Billionaire investor George Soros and Bill Gross, who runs the world’s biggest bond fund, said the Bank of Japan’s plan to end deflation risks is the weakening the yen.
“If the yen starts to fall, which it has done, and people in Japan realize that it’s liable to continue and want to put their money abroad, then the fall may become like an avalanche,” Soros said yesterday in an interview on CNBC.
The currency will have to depreciate “much more” for Bank of Japan Governor Haruhiko Kuroda to reach his inflation target of 2 percent, Gross said on Thursday.
Soros and Gross chimed in after Kuroda announced plans on Thursday to double the central bank’s monthly bond purchases to about ￥7.5 trillion (US$77.8 billion) as it seeks to achieve 2 percent annual inflation in two years. Japan’s currency has fallen 18 percent in the past six months on speculation policymakers were planning to pump more money into the economy.
Only the Venezuelan and Malawian currencies performed worse, according to data compiled by Bloomberg.

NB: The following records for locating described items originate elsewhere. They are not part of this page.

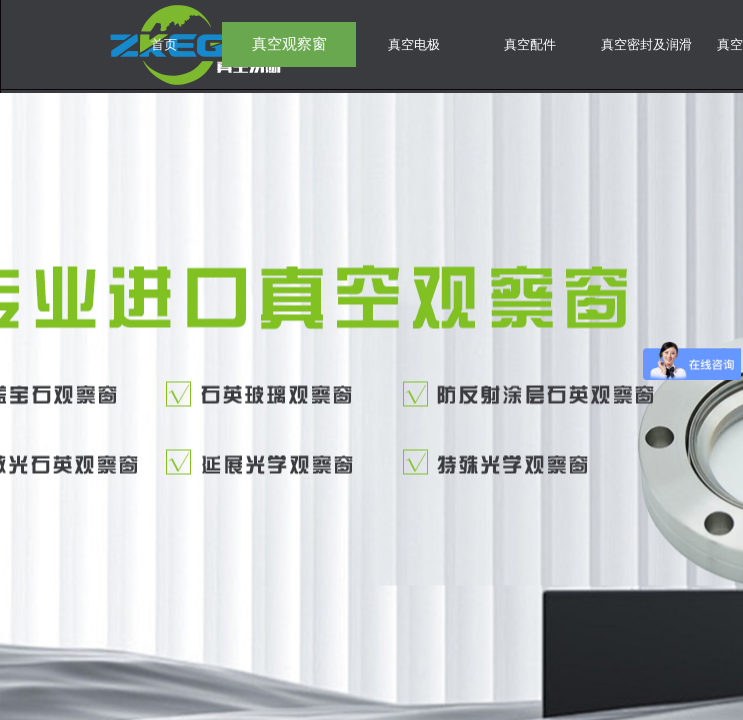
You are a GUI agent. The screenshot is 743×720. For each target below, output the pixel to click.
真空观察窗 (289, 44)
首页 (164, 44)
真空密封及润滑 (646, 44)
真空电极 (414, 44)
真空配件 (530, 44)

“If what they’re doing gets something started, they may not be able to stop it,” Soros said.
Soros Fund Management LLC, the billionaire’s US$24 billion family office, made almost US$1 billion since November last year on bets that the yen would tumble, a person close to the New York-based company told Bloomberg in mid-February.
In 1992, Soros and his then-chief strategist Stan Druckenmiller made a US$10 billion wager the Bank of England would be forced to devalue the pound, a trade that netted US$1 billion.
Kuroda may have difficulty achieving his inflation goal, Gross said.
G7 nations may press Japan to control the pace of the yen’s decline to temper gains in their own currencies, he said.
A stronger currency makes a nation’s goods more expensive to overseas buyers.
“It seems not unachievable, but it’s certainly a high target to reach,” Gross said yesterday on Bloomberg Television’s Street Smart. “They’ve got to depreciate the yen. To our way of thinking, much more depreciation of the yen has to take place in order to get even close to 2 percent [inflation],” he said.
“I’m not sure that other G7 countries are willing to permit that,” said Gross, who is based in Newport Beach, California. “They’ve got to control it to some extent.”